AIM OF THE EXERCISE: Please give back only the lines below from the one containing "[Visualizza la mappa] (79, 392)" to the one containing "Copyright (315, 2392)", each repeated word for word, both ends included.

DATA EXTRACTS:
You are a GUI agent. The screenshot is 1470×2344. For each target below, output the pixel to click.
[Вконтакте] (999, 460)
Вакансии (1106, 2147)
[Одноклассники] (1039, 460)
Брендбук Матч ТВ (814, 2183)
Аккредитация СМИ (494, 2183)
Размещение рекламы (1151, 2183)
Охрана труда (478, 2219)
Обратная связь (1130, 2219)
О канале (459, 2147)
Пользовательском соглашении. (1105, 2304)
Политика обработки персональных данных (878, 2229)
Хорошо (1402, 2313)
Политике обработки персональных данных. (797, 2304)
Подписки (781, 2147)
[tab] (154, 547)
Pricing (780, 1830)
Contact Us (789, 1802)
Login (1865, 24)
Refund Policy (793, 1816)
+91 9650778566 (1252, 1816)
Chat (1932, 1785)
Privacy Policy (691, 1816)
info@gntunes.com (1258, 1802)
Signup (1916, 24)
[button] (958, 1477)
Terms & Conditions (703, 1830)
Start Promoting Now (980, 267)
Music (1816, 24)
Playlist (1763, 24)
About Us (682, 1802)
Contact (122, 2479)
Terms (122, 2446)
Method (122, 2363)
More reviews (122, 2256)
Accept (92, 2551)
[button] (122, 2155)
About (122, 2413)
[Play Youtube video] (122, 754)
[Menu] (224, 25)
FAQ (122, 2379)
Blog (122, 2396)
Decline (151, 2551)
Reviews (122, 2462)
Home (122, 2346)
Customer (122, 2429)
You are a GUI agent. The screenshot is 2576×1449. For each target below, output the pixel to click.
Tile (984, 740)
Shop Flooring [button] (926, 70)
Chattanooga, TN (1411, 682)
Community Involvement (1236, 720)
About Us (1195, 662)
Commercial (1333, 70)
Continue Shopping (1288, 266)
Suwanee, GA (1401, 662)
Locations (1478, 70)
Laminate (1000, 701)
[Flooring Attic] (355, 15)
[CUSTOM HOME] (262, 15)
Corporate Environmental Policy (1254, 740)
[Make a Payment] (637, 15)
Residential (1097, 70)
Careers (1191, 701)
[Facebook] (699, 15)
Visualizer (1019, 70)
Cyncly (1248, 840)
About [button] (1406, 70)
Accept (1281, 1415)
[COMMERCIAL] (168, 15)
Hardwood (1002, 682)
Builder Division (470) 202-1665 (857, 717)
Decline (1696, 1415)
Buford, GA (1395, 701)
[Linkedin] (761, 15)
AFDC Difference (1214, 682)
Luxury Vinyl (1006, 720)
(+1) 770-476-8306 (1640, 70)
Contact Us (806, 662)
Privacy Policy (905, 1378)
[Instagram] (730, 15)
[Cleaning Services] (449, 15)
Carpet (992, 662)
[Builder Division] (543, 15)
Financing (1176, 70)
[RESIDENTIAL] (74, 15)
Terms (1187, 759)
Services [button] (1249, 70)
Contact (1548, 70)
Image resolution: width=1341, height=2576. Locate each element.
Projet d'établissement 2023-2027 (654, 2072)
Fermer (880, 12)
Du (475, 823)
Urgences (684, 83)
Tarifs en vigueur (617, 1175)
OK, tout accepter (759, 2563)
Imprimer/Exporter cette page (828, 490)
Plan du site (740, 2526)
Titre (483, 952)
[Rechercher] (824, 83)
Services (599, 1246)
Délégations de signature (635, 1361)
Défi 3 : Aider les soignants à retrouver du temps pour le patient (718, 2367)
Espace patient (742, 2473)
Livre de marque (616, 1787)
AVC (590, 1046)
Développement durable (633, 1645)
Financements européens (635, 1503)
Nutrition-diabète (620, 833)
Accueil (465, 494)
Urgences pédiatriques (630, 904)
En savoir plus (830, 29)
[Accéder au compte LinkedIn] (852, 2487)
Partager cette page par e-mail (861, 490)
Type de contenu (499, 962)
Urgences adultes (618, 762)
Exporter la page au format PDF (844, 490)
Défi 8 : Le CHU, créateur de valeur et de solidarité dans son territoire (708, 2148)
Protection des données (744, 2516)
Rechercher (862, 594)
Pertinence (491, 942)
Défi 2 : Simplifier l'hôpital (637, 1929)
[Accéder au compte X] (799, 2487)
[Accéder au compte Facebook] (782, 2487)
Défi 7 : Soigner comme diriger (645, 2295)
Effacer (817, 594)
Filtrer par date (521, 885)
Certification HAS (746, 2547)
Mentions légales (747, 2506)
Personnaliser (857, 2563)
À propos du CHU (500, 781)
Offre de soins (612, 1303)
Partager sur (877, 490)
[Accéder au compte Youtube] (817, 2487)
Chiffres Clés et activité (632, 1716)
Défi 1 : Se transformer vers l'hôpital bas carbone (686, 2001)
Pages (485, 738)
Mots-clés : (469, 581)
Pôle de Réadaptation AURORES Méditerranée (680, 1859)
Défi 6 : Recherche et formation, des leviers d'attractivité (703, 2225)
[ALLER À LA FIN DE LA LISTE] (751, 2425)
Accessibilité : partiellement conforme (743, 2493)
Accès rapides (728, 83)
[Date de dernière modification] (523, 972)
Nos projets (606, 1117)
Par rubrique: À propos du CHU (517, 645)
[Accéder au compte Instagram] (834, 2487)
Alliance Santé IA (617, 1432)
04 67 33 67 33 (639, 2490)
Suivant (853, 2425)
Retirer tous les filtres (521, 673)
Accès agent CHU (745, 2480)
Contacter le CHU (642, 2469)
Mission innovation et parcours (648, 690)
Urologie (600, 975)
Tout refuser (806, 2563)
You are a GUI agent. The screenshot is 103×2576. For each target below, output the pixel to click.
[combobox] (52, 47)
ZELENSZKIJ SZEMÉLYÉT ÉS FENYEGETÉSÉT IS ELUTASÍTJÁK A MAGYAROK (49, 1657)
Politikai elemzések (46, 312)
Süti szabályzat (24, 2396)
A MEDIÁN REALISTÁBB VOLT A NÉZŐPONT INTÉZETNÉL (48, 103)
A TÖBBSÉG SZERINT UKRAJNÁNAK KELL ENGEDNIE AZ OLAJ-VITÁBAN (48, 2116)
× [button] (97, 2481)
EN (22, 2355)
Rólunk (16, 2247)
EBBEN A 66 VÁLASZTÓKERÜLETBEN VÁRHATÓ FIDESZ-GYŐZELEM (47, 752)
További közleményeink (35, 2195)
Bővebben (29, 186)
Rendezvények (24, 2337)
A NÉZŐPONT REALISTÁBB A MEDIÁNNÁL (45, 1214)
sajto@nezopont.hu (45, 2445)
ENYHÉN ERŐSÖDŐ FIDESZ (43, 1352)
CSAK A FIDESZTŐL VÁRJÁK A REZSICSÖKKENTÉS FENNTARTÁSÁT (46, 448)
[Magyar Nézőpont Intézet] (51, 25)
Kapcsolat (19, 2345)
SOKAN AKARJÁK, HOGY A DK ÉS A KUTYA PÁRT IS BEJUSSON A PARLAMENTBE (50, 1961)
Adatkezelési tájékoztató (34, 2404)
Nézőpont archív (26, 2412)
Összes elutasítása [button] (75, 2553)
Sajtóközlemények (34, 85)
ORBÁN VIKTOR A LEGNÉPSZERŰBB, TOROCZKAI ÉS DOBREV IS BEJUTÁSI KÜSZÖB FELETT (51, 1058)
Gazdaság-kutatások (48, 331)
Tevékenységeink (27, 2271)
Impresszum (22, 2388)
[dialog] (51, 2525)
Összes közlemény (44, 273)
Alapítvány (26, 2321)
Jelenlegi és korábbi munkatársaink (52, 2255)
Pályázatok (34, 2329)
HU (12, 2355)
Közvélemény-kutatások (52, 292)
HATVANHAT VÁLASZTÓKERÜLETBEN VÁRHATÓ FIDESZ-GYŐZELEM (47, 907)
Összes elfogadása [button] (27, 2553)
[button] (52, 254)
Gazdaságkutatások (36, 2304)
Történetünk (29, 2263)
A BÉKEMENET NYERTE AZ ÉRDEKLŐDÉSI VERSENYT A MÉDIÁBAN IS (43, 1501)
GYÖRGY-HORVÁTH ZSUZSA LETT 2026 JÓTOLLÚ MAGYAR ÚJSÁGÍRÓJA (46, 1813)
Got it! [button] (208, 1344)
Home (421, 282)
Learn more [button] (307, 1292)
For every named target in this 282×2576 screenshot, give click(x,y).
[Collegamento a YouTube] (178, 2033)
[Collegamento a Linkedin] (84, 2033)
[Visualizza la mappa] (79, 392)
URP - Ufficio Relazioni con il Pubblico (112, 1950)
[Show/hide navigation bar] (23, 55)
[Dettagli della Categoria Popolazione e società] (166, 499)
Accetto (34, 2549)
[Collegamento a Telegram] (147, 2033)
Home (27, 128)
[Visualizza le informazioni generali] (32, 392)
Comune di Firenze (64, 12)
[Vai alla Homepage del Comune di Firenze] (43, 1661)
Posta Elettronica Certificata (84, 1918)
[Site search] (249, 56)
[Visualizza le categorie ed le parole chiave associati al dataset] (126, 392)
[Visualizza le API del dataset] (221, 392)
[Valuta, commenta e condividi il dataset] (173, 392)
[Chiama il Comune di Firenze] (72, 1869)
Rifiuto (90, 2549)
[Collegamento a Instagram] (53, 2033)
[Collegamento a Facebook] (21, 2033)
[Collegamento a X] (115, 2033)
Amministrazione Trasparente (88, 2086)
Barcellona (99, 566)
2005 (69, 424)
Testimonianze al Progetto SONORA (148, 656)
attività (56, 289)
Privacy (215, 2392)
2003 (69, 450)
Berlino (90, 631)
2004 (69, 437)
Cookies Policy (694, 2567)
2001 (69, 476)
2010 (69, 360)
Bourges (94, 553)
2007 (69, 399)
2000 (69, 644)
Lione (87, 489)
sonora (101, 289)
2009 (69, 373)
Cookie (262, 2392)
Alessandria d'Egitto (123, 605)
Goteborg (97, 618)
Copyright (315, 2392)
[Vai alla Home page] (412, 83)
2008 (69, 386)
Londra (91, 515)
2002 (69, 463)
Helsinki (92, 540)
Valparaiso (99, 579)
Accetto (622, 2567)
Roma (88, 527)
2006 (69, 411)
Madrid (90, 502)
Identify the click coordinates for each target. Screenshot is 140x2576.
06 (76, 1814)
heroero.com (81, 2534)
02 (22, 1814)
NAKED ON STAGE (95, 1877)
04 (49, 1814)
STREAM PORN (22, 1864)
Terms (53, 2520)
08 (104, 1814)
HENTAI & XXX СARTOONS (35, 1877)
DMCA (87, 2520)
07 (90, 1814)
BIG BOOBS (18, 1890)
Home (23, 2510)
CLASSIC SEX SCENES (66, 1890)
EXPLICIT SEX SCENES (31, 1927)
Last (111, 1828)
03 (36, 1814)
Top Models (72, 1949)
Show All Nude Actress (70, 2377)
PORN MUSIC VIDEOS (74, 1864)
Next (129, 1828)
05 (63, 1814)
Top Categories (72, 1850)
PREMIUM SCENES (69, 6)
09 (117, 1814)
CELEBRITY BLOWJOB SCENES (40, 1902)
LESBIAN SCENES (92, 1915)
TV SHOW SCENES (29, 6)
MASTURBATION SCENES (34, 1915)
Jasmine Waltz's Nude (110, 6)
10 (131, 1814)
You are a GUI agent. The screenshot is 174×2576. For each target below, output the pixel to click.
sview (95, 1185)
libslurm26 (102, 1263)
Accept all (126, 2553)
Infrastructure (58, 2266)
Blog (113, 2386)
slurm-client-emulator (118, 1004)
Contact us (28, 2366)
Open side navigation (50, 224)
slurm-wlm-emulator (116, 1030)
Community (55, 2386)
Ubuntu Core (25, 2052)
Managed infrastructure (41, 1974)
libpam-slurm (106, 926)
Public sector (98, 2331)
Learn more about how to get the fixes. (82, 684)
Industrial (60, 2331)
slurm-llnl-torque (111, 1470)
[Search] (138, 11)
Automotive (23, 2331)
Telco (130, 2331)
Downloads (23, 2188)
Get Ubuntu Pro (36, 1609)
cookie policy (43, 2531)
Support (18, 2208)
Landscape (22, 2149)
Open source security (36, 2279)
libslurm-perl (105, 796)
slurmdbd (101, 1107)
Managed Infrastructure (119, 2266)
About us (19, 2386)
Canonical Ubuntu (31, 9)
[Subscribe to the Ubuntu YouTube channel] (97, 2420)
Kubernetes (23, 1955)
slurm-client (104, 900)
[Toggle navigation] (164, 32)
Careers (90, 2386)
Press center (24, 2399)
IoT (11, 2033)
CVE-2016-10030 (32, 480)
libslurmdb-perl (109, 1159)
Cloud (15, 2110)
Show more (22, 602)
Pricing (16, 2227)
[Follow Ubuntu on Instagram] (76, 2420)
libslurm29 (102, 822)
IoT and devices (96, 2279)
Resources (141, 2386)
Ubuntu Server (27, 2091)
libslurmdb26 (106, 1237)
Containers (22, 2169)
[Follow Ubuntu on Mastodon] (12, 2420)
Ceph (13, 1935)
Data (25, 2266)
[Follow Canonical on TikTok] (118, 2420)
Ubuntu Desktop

SOLUTION TO THIS TASK:
[Visualizza la mappa] (79, 392)
URP - Ufficio Relazioni con il Pubblico (112, 1950)
[Show/hide navigation bar] (23, 55)
[Dettagli della Categoria Popolazione e società] (166, 499)
Accetto (34, 2549)
[Collegamento a Telegram] (147, 2033)
Home (27, 128)
[Visualizza le informazioni generali] (32, 392)
Comune di Firenze (64, 12)
[Vai alla Homepage del Comune di Firenze] (43, 1661)
Posta Elettronica Certificata (84, 1918)
[Site search] (249, 56)
[Visualizza le categorie ed le parole chiave associati al dataset] (126, 392)
[Visualizza le API del dataset] (221, 392)
[Valuta, commenta e condividi il dataset] (173, 392)
[Chiama il Comune di Firenze] (72, 1869)
Rifiuto (90, 2549)
[Collegamento a Instagram] (53, 2033)
[Collegamento a Facebook] (21, 2033)
[Collegamento a X] (115, 2033)
Amministrazione Trasparente (88, 2086)
Barcellona (99, 566)
2005 (69, 424)
Testimonianze al Progetto SONORA (148, 656)
attività (56, 289)
Privacy (215, 2392)
2003 (69, 450)
Berlino (90, 631)
2004 (69, 437)
Cookies Policy (694, 2567)
2001 (69, 476)
2010 (69, 360)
Bourges (94, 553)
2007 (69, 399)
2000 (69, 644)
Lione (87, 489)
sonora (101, 289)
2009 (69, 373)
Cookie (262, 2392)
Alessandria d'Egitto (123, 605)
Goteborg (97, 618)
Copyright (315, 2392)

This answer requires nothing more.